En arrêtant la marche de l'esprit humain vers la perfectibilité politique, Bonaparte reconnut la nécessité de précipiter les progrès des arts et des sciences: il fit prendre aux peuples une autre route que celle qu'ils avaient choisie, et dans laquelle ils étaient prêts à s'égarer. Le but sera le même; là contre-révolution était et sera toujours impossible: Bonaparte n'en conçut pas même la pensée ; il sentait trop bien qu'un opprobre éternel attend quiconque osera jamais aider à ses sanglantes invasions.

Napoléon rétablira cependant une monarchie en France; mais l'effroi qu'inspirera d'abord cette seule dénomination se dissipera bientôt par l'admirable fusion qu'il saura opérer des intérêts du peuple avec les intérêts du trône; il règuera glorieux, puissant et respecté, parce qu'il mettra en commun avec la nation et sa gloire, et sa puissance, et sa propre félicité. Il se montrera prince à la cour, mais citoyen parmi le peuple, qu'il s'attachera surtout à ne jamais humilier; et il parviendra tellement à rajeunir et honorer les formules du pouvoir, que lorsqu'il dira nous les Français croiront avoir été consultés ; pendant longtemps ils ne verront dans ses décrets que l'expression de leurs vœux. Tant de confiance réciproque justifie à toujours et les sujets et le maître.

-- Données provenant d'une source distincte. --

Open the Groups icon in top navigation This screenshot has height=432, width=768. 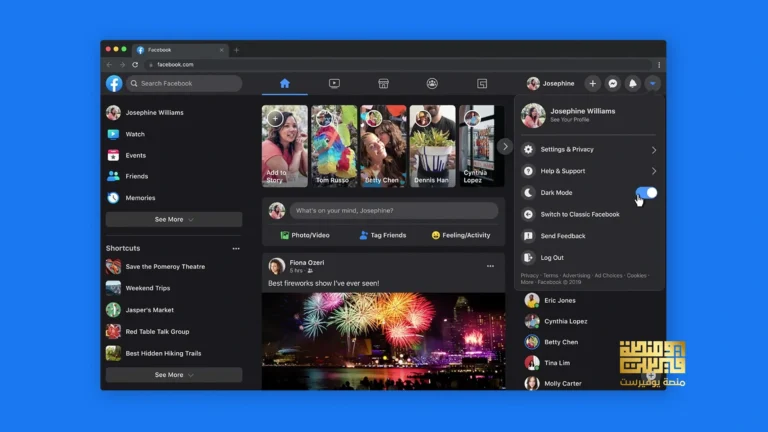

Le secret de son gouvernement se révèle en quelques mots: c'est le propre du génie de se montrer à nu à tous les yeux. Bonaparte brisa les rouages inutiles dont les théories embarrassent le jeu des machines politiques; il marcha droit des

causes aux résultats. Ainsi l'agriculture, le commerce et l'industrie sont la source directe de la prospérité d'un état ; il leur donna tous les développemens possibles. Les impôts, quelque forts qu'ils soient, se paient sans murmure quand ils sont en rapport avec les revenus des contribuables, et visiblement appliqués aux besoins de la chose commune: Napoléon accusait les richesses publiques dans la splendeur des cités, et procurait même à la veuve la faculté de doubler son denier. Jamais avant lui un ordre plus parfait n'avait éclairé les finances; la recette et l'emploi de plusieurs milliards se justifiaient avec autant d'exactitude et de facilité que la recette et l'emploi de la moindre des sommes. La perte du régime municipal était nécessairement entrée dans celle des droits et des libertés publiques : Napoléon créa une chaîne administrative vigoureuse et facile, qui embrassait toute la France, et dont les deux extrémités étaient retenues dans ses mains, tandis que d'un coup d'œil il en parcourait sans effort tous les anneaux ; chef-d'œuvre de centralisation, qui serait pourtant un malheur avec tout autre que son auteur; il faudrait pouvoir, comme lui, confondre dans une même pensée l'intérêt général et les intérêts de localité. La diplomatie est l'art des gouvernemens faibles et réduits à l'hypocrisie : Napoléon parla aux rois avec l'indépendance de la force et la franchise du bon droit. Il saura prendre aussi la dignité du malheur.

C'est injustement que les épithètes de tyran et de despote lui seront données dans leur acception ordinaire : Bonaparte ne sera pas tyran, car il ne régnera ni par l'injustice ni par la cruauté; et quel est le desposte qui pour conserver son autorité proscrirait l'ignorance, et tiendrait allumé le flambeau de l'instruction?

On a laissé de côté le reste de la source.